Metrics That Matter: Choosing the Right KPIs for Each Alliance
This month’s Collaborative Connection Monthly (CCM) webinar and roundtable explored one of those evergreen topics that is easier said than done: selecting the right metrics for your alliance and measuring them over time. Louis Rinfret, PhD, and Michael Roch, CA-AM, the leaders of alliance management software platform company allianceboard, have spent the last several years devising a diverse set of KPIs to track a wide variety of strategic alliances and helping clients monitor them on an ongoing basis. In their presentation, “Measuring Sticks: Which Metrics Matter, and What They Mean,” the two featured CCM guests broke down the different categories of metrics and the situations for which they are appropriate.

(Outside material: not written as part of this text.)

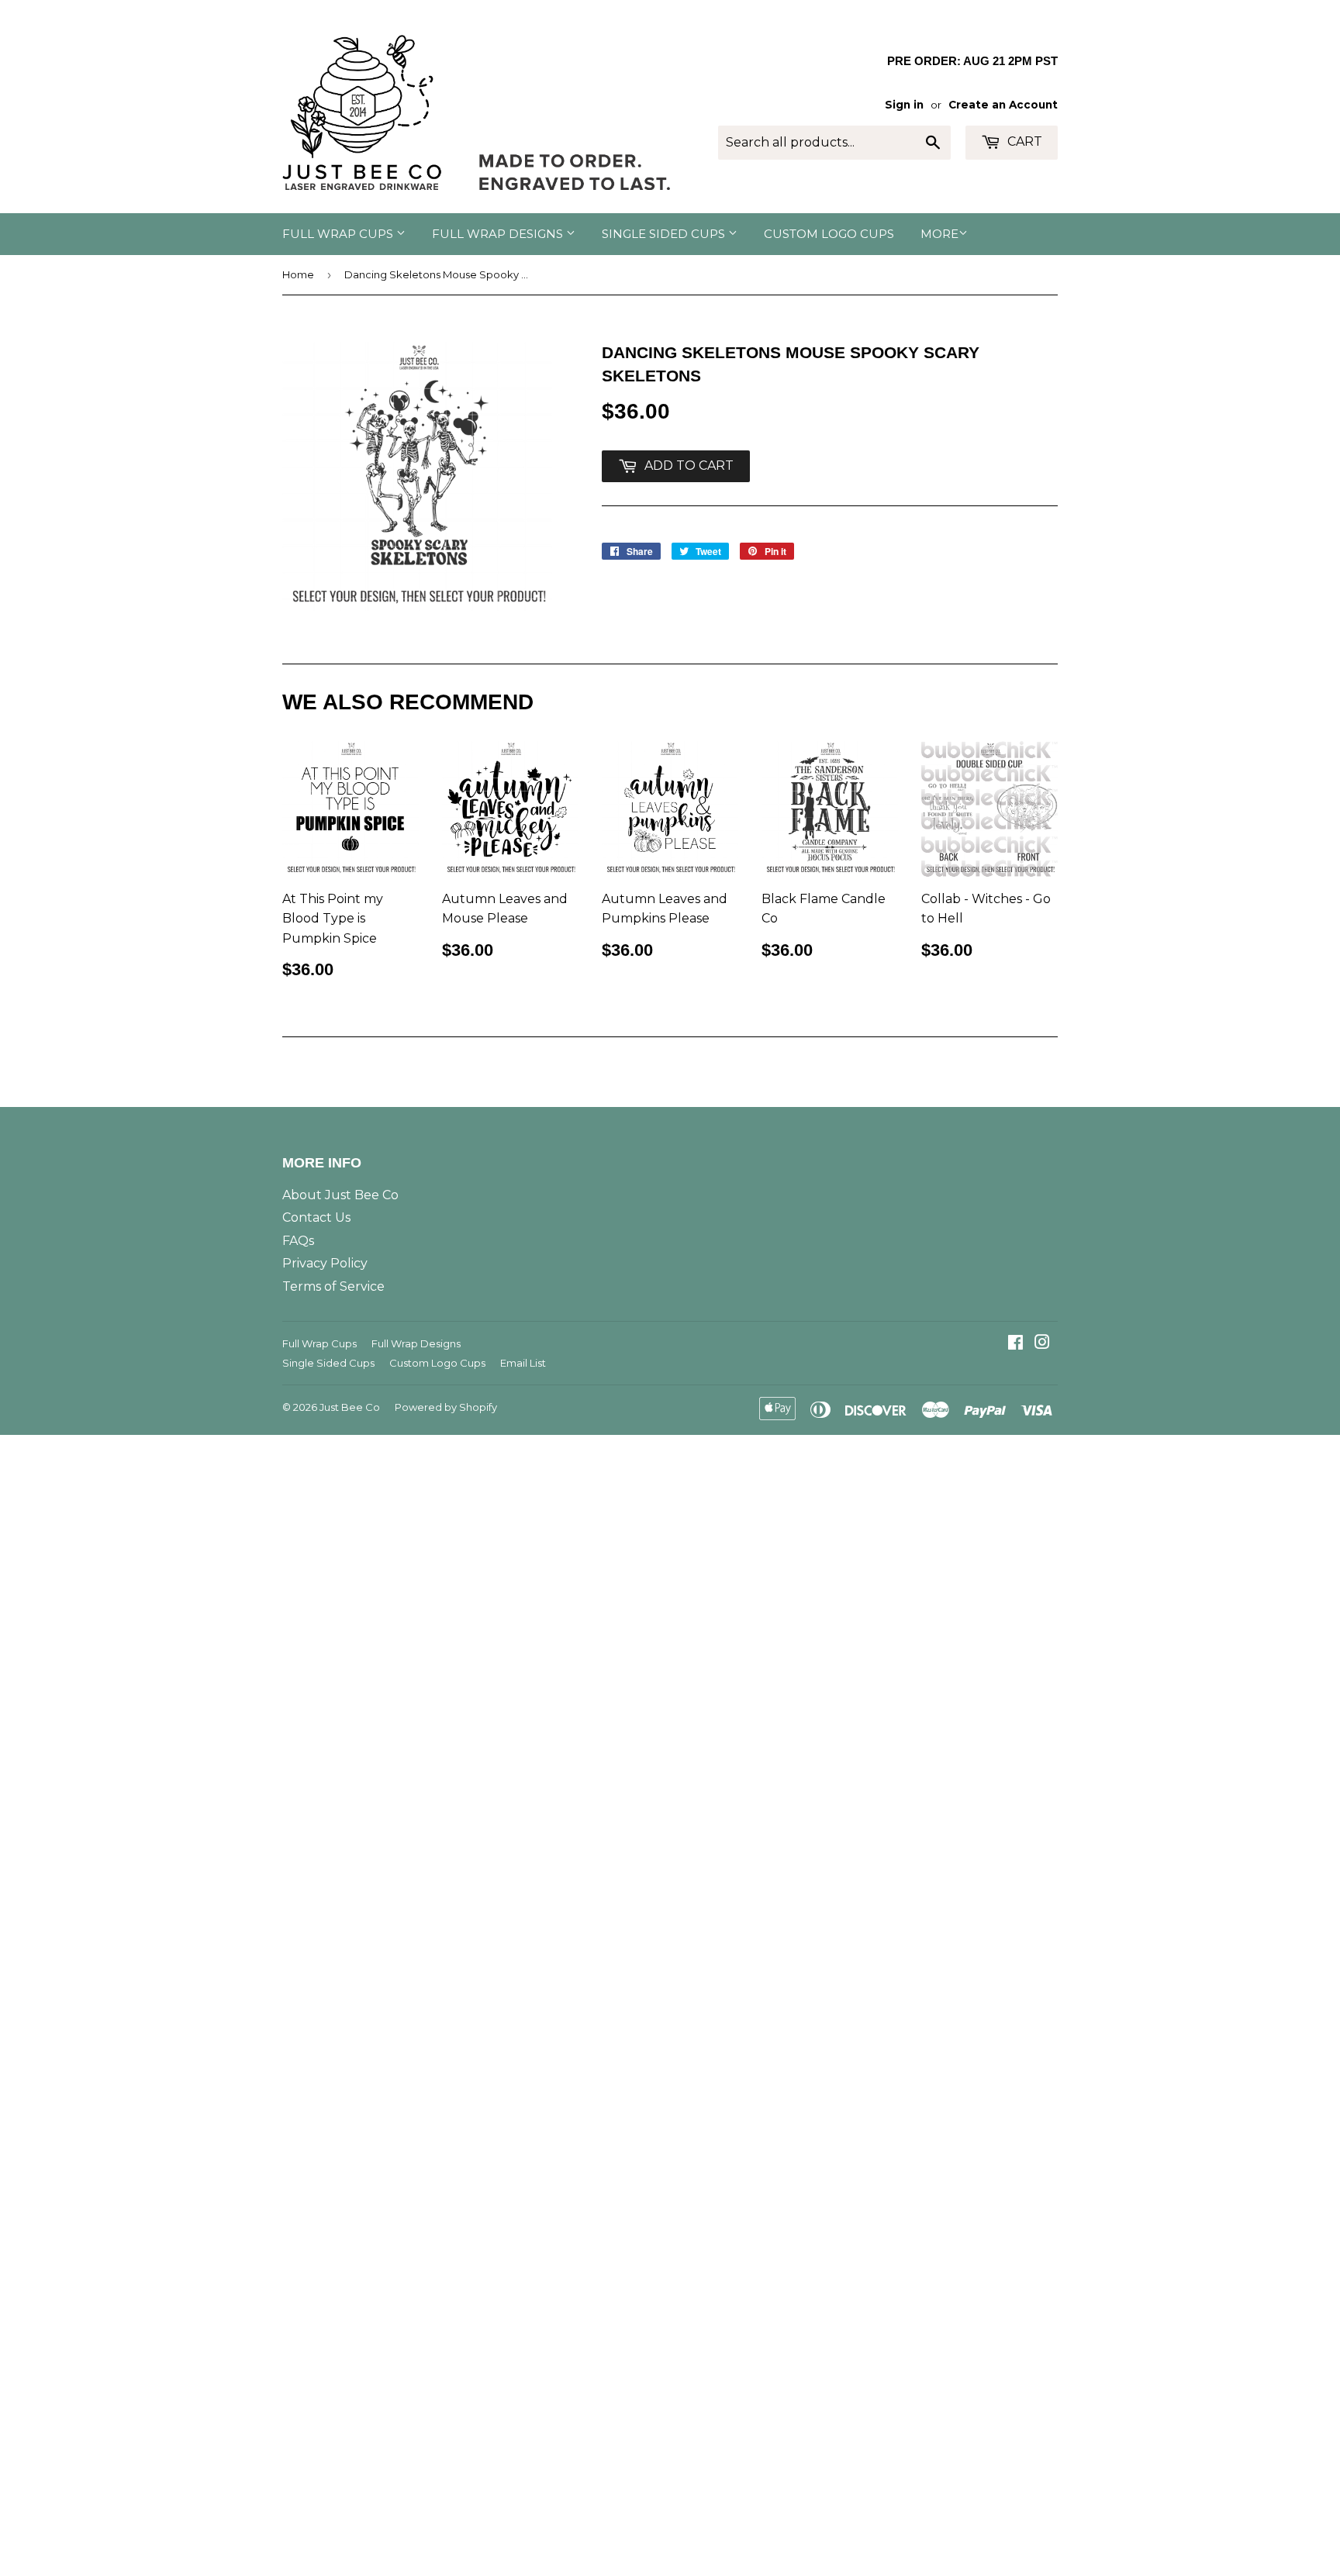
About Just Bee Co (340, 1195)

But in order to identify the right KPIs for every collaboration, it’s essential to understand that “your metrics are going to be dependent on what you’re trying to do,” according to Rinfret, allianceboard’s founder and CEO. “The first question is, what really matters? Metrics are a way to focus people’s attention on what’s important and what’s really going to move the needle. This question of linking the metrics to strategic goals of the organization is critical.”
Designed Metrics for Desired Outcomes
Roch, the company’s chief commercial officer, outlined three types of metrics: 1) those related to measuring specific outcomes, such as codevelopment of a prototype or innovation-related investment for R&D initiatives, or the level of influence exerted by a partner in generating revenue and opportunities in the context of cosell relationships; 2) KPIs highlighting the activities associated with an alliance; and 3) measures that illustrate alignment with partners. Where the former can differ from alliance to alliance, the latter two, which can encompass decision making, risk management, execution, and relationship quality, among other elements, are the same across the board, regardless of the alliance’s purpose.
“[Activities and alignment measures] go to your alliance management practice within the company that you operate [in],” said Roch.
Roch named several specific metrics in each of these categories. Outcome-related KPIs depend on what the alliance is trying to achieve, and a collaboration is generally trying to do one of five things: 1) innovate faster, 2) reduce costs, 3) grow revenues, 4) break into new markets, or 5) do good for the environment and society. Innovation could be measured by crystallizing the time it takes to develop a prototype, for example, while tracking the costs avoided by partnering could illustrate how an alliance achieved bottom-line savings. Counting how many times a partner introduced an opportunity helps measure partner-assisted revenue growth, while ESG alliances might necessitate keeping score on the “proportion of objectives achieved” in that relationship, according to Roch.
“Again, it depends on what you are trying to achieve with your alliance,” Roch said. “When you have many alliances, each with a slightly different purpose, you look at the specific measures for the specific alliance purpose.”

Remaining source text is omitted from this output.